Ambiguities prompt deadline extension for PPC units sale

Prospective buyers of lignite units offered by the main power utility PPC in a bailout-required disinvestment have been given additional time to submit binding bids, from January 7 to 15, as a result of various ongoing ambiguities troubling investors.

However, this eight-day deadline extension, granted unofficially without a proper Brussels approval procedure, may need to be stretched further if clarity is not secured for investors – especially the outcome of a voluntary exit plan for 1,248 employees at state-controlled PPC’s two lignite-fired power stations, Meliti and Megalopoli. All developments indicate the sale procedure will not go ahead unless this plan is completed.

Applying pressure, Finance Minister Euclid Tsakalotos wants pending national commitments, including the sale of PPC units, to be completed ahead of a second post-bailout review commencing on January 21.

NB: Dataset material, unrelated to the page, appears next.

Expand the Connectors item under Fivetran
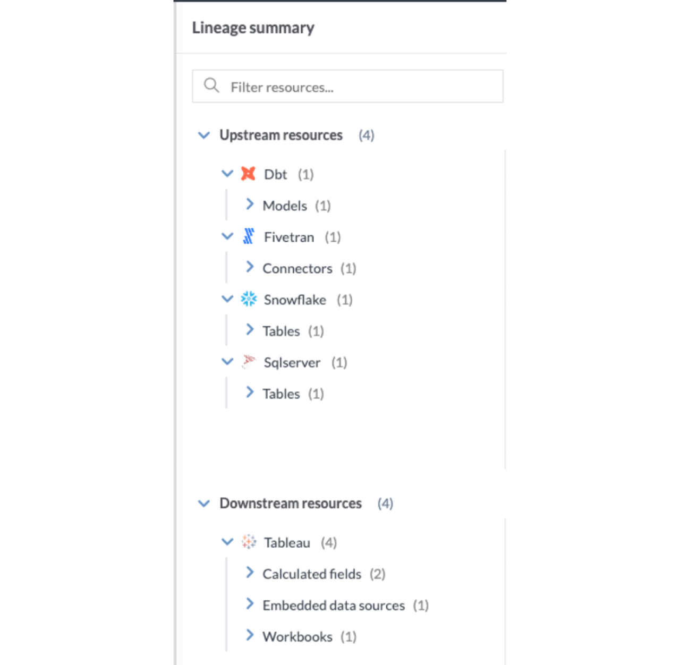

Most investors eyeing the PPC sale have raised labor-cost concerns for both the Meliti and Megalopoli power stations, noting their aggregate workforce number should be reduced to 600.

The CAT remuneration level for these units, still unclear, is also spooking  investors.

Just after Christmas, on December 27, Energypress had reported that a deadline extension was inevitable, despite energy ministry claims of adherence to the procedure’s schedule, according to which, follow-up improved bids, if needed, would have been submitted on January 10. Given this schedule, the appraisal date for offers had been set for January 11 while Brussels was to be updated on January 15.